Stored items
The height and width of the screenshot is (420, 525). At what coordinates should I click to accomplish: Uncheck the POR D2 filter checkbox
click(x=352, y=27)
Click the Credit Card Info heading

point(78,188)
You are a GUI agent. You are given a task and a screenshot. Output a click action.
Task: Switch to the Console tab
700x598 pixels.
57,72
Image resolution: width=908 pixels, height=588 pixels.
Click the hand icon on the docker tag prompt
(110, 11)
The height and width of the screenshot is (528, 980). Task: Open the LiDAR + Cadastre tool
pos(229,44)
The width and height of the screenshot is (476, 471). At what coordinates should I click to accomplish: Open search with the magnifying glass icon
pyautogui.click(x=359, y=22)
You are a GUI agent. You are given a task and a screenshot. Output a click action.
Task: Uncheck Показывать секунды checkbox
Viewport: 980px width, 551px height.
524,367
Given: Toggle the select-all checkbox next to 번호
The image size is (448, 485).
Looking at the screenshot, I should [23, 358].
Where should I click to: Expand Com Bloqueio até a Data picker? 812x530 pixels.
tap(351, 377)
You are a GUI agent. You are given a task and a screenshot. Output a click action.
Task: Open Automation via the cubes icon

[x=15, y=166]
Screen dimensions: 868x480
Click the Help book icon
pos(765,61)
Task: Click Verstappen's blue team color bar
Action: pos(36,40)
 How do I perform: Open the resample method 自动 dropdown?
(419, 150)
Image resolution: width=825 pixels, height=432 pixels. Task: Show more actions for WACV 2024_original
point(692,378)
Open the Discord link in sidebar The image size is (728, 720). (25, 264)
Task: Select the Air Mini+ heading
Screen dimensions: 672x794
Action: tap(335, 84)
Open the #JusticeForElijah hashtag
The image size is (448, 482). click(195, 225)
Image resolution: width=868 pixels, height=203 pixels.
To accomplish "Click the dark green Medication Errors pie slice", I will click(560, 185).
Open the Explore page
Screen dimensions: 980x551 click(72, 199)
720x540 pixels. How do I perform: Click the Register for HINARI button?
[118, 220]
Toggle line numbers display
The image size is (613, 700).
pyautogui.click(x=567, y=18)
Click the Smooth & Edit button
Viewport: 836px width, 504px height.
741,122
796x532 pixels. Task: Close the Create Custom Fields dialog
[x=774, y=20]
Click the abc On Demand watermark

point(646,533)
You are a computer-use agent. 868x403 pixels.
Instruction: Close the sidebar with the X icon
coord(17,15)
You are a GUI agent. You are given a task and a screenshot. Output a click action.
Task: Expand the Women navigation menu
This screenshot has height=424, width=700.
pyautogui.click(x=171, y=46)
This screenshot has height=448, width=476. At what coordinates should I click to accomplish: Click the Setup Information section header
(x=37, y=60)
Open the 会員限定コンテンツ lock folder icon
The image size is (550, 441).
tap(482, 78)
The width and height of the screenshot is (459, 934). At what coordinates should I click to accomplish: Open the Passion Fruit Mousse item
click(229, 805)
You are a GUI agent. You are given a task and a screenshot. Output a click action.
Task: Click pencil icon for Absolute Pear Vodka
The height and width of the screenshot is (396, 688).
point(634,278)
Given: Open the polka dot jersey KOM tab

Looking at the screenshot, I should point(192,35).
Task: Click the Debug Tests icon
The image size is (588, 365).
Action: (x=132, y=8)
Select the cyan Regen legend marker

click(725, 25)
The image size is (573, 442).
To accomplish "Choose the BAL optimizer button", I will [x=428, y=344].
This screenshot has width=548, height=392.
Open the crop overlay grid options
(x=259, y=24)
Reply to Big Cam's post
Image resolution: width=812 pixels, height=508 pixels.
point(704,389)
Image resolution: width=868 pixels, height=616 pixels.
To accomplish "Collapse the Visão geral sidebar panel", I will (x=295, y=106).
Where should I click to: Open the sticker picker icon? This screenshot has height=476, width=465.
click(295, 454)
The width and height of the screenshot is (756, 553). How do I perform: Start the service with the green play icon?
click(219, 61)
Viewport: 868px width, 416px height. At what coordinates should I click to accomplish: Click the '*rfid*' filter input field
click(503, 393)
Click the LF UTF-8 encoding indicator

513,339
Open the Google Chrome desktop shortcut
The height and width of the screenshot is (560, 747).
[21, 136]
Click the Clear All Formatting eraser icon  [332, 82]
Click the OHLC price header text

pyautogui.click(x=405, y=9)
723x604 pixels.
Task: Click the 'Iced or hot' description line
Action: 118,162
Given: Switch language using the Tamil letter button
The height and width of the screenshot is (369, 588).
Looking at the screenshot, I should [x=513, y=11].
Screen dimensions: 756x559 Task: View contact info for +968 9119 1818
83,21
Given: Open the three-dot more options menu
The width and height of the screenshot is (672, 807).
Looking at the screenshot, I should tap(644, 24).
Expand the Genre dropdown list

Task item ▸
Repeat each entry above exactly as it appears.

Exercise response ▸
The height and width of the screenshot is (420, 525). At what coordinates should I click to accomplish: Uncheck the POR D2 filter checkbox
click(x=352, y=27)
Click the Credit Card Info heading

point(78,188)
You are a GUI agent. You are given a task and a screenshot. Output a click action.
Task: Switch to the Console tab
700x598 pixels.
57,72
Image resolution: width=908 pixels, height=588 pixels.
Click the hand icon on the docker tag prompt
(110, 11)
The height and width of the screenshot is (528, 980). Task: Open the LiDAR + Cadastre tool
pos(229,44)
The width and height of the screenshot is (476, 471). At what coordinates should I click to accomplish: Open search with the magnifying glass icon
pyautogui.click(x=359, y=22)
You are a GUI agent. You are given a task and a screenshot. Output a click action.
Task: Uncheck Показывать секунды checkbox
Viewport: 980px width, 551px height.
524,367
Given: Toggle the select-all checkbox next to 번호
The image size is (448, 485).
Looking at the screenshot, I should [23, 358].
Where should I click to: Expand Com Bloqueio até a Data picker? 812x530 pixels.
tap(351, 377)
You are a GUI agent. You are given a task and a screenshot. Output a click action.
Task: Open Automation via the cubes icon

[x=15, y=166]
Screen dimensions: 868x480
Click the Help book icon
pos(765,61)
Task: Click Verstappen's blue team color bar
Action: pos(36,40)
 How do I perform: Open the resample method 自动 dropdown?
(419, 150)
Image resolution: width=825 pixels, height=432 pixels. Task: Show more actions for WACV 2024_original
point(692,378)
Open the Discord link in sidebar The image size is (728, 720). (25, 264)
Task: Select the Air Mini+ heading
Screen dimensions: 672x794
Action: tap(335, 84)
Open the #JusticeForElijah hashtag
The image size is (448, 482). click(195, 225)
Image resolution: width=868 pixels, height=203 pixels.
To accomplish "Click the dark green Medication Errors pie slice", I will click(560, 185).
Open the Explore page
Screen dimensions: 980x551 click(72, 199)
720x540 pixels. How do I perform: Click the Register for HINARI button?
[118, 220]
Toggle line numbers display
The image size is (613, 700).
pyautogui.click(x=567, y=18)
Click the Smooth & Edit button
Viewport: 836px width, 504px height.
741,122
796x532 pixels. Task: Close the Create Custom Fields dialog
[x=774, y=20]
Click the abc On Demand watermark

point(646,533)
You are a computer-use agent. 868x403 pixels.
Instruction: Close the sidebar with the X icon
coord(17,15)
You are a GUI agent. You are given a task and a screenshot. Output a click action.
Task: Expand the Women navigation menu
This screenshot has height=424, width=700.
pyautogui.click(x=171, y=46)
This screenshot has height=448, width=476. At what coordinates should I click to accomplish: Click the Setup Information section header
(x=37, y=60)
Open the 会員限定コンテンツ lock folder icon
The image size is (550, 441).
tap(482, 78)
The width and height of the screenshot is (459, 934). At what coordinates should I click to accomplish: Open the Passion Fruit Mousse item
click(229, 805)
You are a GUI agent. You are given a task and a screenshot. Output a click action.
Task: Click pencil icon for Absolute Pear Vodka
The height and width of the screenshot is (396, 688).
point(634,278)
Given: Open the polka dot jersey KOM tab

Looking at the screenshot, I should point(192,35).
Task: Click the Debug Tests icon
The image size is (588, 365).
Action: (x=132, y=8)
Select the cyan Regen legend marker

click(725, 25)
The image size is (573, 442).
To accomplish "Choose the BAL optimizer button", I will [x=428, y=344].
This screenshot has width=548, height=392.
Open the crop overlay grid options
(x=259, y=24)
Reply to Big Cam's post
Image resolution: width=812 pixels, height=508 pixels.
point(704,389)
Image resolution: width=868 pixels, height=616 pixels.
To accomplish "Collapse the Visão geral sidebar panel", I will (x=295, y=106).
Where should I click to: Open the sticker picker icon? This screenshot has height=476, width=465.
click(295, 454)
The width and height of the screenshot is (756, 553). How do I perform: Start the service with the green play icon?
click(219, 61)
Viewport: 868px width, 416px height. At what coordinates should I click to accomplish: Click the '*rfid*' filter input field
click(503, 393)
Click the LF UTF-8 encoding indicator

513,339
Open the Google Chrome desktop shortcut
The height and width of the screenshot is (560, 747).
[21, 136]
Click the Clear All Formatting eraser icon  [332, 82]
Click the OHLC price header text

pyautogui.click(x=405, y=9)
723x604 pixels.
Task: Click the 'Iced or hot' description line
Action: 118,162
Given: Switch language using the Tamil letter button
The height and width of the screenshot is (369, 588).
Looking at the screenshot, I should [x=513, y=11].
Screen dimensions: 756x559 Task: View contact info for +968 9119 1818
83,21
Given: Open the three-dot more options menu
The width and height of the screenshot is (672, 807).
Looking at the screenshot, I should tap(644, 24).
Expand the Genre dropdown list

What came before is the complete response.